Furthermore, the integration of L-ECV into standard CMR protocols for valvular heart disease could revolutionize how we monitor patients. Rather than just looking at the valve itself, we are now looking at the ‘end-organ’ damage caused by the valve’s failure. This holistic approach captures the systemic nature of heart failure more effectively than valvular measurements alone.

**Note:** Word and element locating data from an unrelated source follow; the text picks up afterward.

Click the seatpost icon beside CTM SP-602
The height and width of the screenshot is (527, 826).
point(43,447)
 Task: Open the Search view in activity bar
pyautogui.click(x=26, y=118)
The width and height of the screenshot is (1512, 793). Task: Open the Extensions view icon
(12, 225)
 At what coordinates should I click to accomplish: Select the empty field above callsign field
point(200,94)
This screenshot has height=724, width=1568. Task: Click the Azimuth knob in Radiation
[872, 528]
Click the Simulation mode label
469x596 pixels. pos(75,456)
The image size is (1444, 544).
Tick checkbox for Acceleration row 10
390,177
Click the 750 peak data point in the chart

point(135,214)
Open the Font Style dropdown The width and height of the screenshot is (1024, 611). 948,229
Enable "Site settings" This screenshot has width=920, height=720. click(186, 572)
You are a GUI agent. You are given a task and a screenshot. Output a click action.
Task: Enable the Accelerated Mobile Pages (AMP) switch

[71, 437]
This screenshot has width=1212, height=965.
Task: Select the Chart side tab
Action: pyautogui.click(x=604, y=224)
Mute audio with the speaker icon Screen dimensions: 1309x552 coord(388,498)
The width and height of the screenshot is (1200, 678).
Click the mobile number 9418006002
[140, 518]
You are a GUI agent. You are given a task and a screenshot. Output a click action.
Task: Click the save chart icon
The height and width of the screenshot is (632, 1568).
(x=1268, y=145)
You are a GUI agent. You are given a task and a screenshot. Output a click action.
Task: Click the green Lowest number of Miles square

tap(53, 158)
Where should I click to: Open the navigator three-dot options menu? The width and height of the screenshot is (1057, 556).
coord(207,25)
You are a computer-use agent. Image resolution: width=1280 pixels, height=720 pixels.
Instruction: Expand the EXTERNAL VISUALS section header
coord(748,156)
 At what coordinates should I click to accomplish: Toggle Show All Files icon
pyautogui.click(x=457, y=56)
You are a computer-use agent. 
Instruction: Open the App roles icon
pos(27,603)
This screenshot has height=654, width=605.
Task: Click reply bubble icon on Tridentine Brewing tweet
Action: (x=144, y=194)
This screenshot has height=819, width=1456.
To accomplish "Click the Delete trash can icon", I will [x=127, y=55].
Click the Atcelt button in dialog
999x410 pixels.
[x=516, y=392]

However, there are limitations. As a retrospective study, there is inherent selection bias regarding who was referred for CMR. Additionally, while L-ECV is a promising biomarker, it requires specific software and expertise that may not yet be available in all imaging centers. Future prospective trials are needed to determine if intervening specifically at these CMR-defined thresholds improves long-term survival.

Conclusion: Moving Toward a Quantitative Paradigm

The study by Margonato and colleagues provides a compelling argument for the routine use of CMR in the evaluation of tricuspid regurgitation. By establishing clear prognostic thresholds—TRF ≥20% for increased risk and TRF ≥40% for high risk—the research provides clinicians with actionable data to guide patient management.

The addition of L-ECV as a marker of systemic venous congestion adds a new dimension to risk stratification, allowing for the identification of the most vulnerable patients who may benefit from aggressive diuresis or early valve intervention. As we enter the era of precision medicine in cardiology, CMR-quantified TRF and liver mapping represent the next frontier in the management of the ‘forgotten’ tricuspid valve.

References

1. Margonato D, Enriquez-Sarano M, Nishihara T, et al. Quantitative Identification of High-Risk Tricuspid Regurgitation by Cardiac Magnetic Resonance. Circulation. 2025 Dec 23;152(25):1769-1780. doi: 10.1161/CIRCULATIONAHA.125.074862.
2. Hahn RT, Thomas JD, Khalique OK, et al. Imaging Assessment of Tricuspid Regurgitation Severity. JACC Cardiovasc Imaging. 2019;12(3):469-490.
3. Prihadi EA, van der Bijl P, Dietz M, et al. Prognostic Implications of Right Ventricular Free Wall Longitudinal Strain in Patients With Significant Tricuspid Regurgitation. Am J Cardiol. 2018;122(6):1031-1037.